• **Problems to solve**
A: In the passage about smart mobile devices, why has progress been slow so far? Answer in one to three sentences.
B: Do these statements agree with the passage about smart mobile devices? Answer yes or no for each, quoting the deciding words. (i) Hardware architectures are becoming more impressive. (ii) Work that once took months in top computers now takes hours or even minutes. (iii) Apple is keeping its new tools away from developers.
C: Continue the passage about smart mobile devices from where it stops.

• **Selected excerpt**
+--
Just think about your smart mobile device: it knows the music you prefer, tells you the best routes to go home, listens to voice commands, orders images by the people and places in them. It reads and helps you to write messages, texts or emails. Not only confirmed by that, it connects with a smart car that drives itself to the airport for us to take an airplane, almost completely controlled by machines, to go on a long vacation trip to our favorite place to relax and think of something else.
It takes time and training for a machine to learn how to be useful or achieve a simple human task. That is one of the principal reasons the progress has been slow so far but that is changing remarkably fast, specifically with mobile devices like the iPads and iPhones. The hardware architectures are getting more impressive and the work that 50 years ago took months to do in top computers now takes hours or even minutes to accomplish. Apple is aware of this and is releasing tools for us developers to take advantage of this and create new and impressive experiences.
+--
• **Provided information**
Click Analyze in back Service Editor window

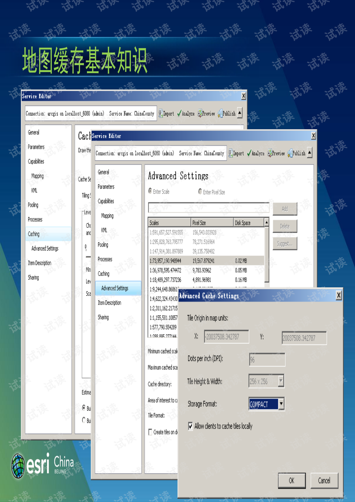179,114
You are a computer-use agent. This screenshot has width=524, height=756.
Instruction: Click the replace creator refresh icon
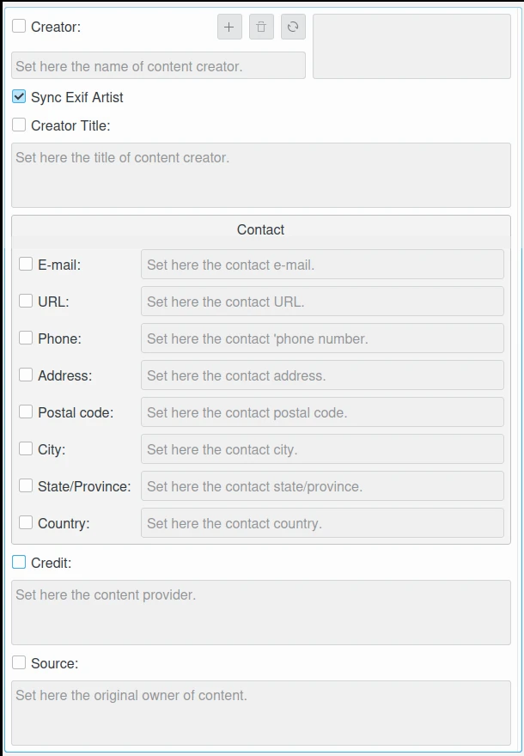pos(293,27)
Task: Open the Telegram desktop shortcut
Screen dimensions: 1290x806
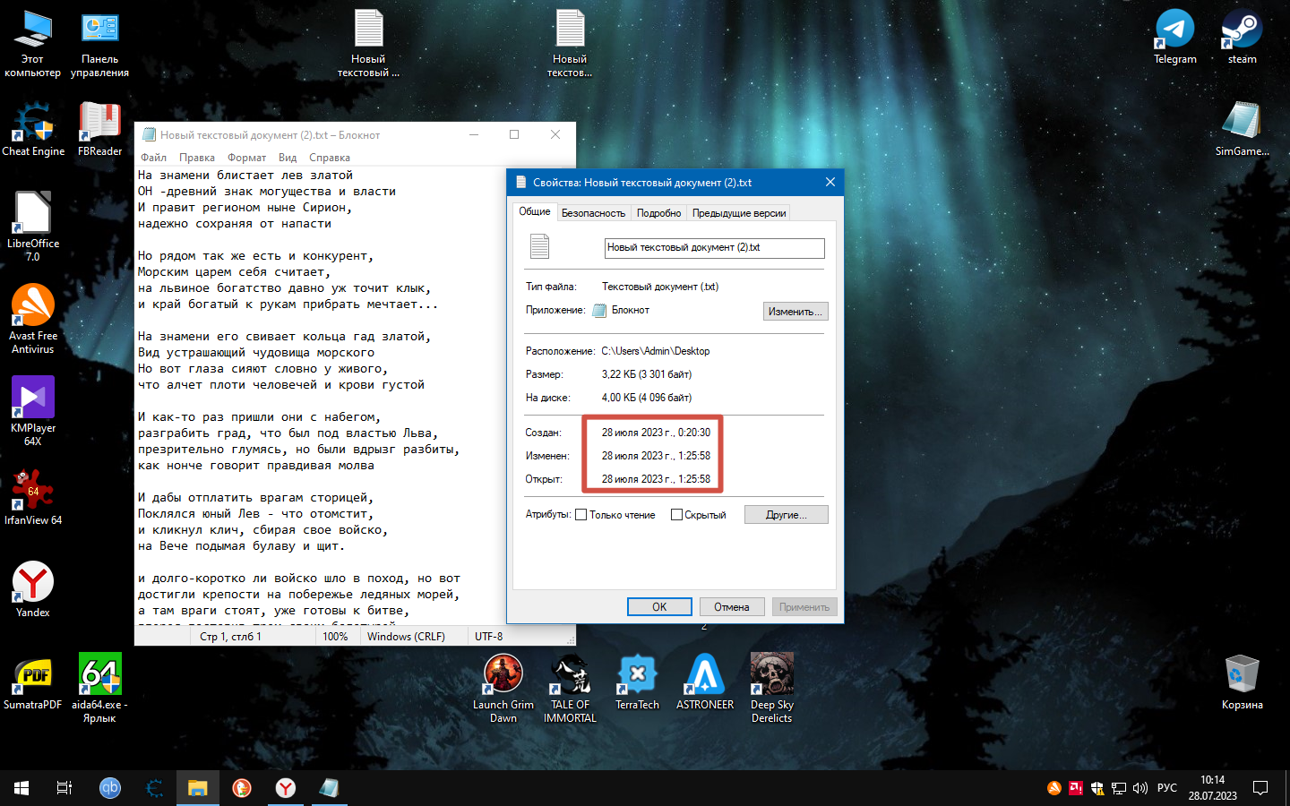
+--
• **Response list**
A: It takes time and training for a machine to learn how to be useful or to achieve even a simple human task. The passage names this as one of the principal reasons progress has been slow.

B:
(i) Yes: "The hardware architectures are getting more impressive"
(ii) Yes: "the work that 50 years ago took months to do in top computers now takes hours or even minutes to accomplish"
(iii) No: "is releasing tools for us developers to take advantage of this"

C:
Since iOS 10 hit the market we were able to get our hands over Siri speech recognition, a sound type machine learning algorithm in which the device records some audio and then classifies it into text. That text can latter be processed in detail to get more out of it, much in the same way in which Siri gives some sense to it and tells you a joke.
Based in how a human brain work, a neural network consists of a net of interconnected neurons that process electrical signals which create some meaning. For example, my friend José says -hola- and my eardrum will transform the vibrations in the air and will send signals to the brain that will be processed and generate the thought that he is greeting me. What it appears to be a simple task, requires me to already know a few things that I learned with time, like understand what a word means or how it is pronounced in another language. In a similar manner machines need to do the same. They need to create connections between sounds, words and languages and they do that through a series of mathematical operations to each neuron and the connections between them.
We use weights to measure the relation between neurons and we use biases to learn from the error they generate while interacting. The machine learning process is made in an operation called gradient descent that what it does is to approximate an input to an expected output by measuring the error in its prediction. The input could be an image of a dog and the output could be any type of animal, the gradient descent process will iterate a number of times and with each iteration will be improving the result, bird, snake, horse, cat, dog.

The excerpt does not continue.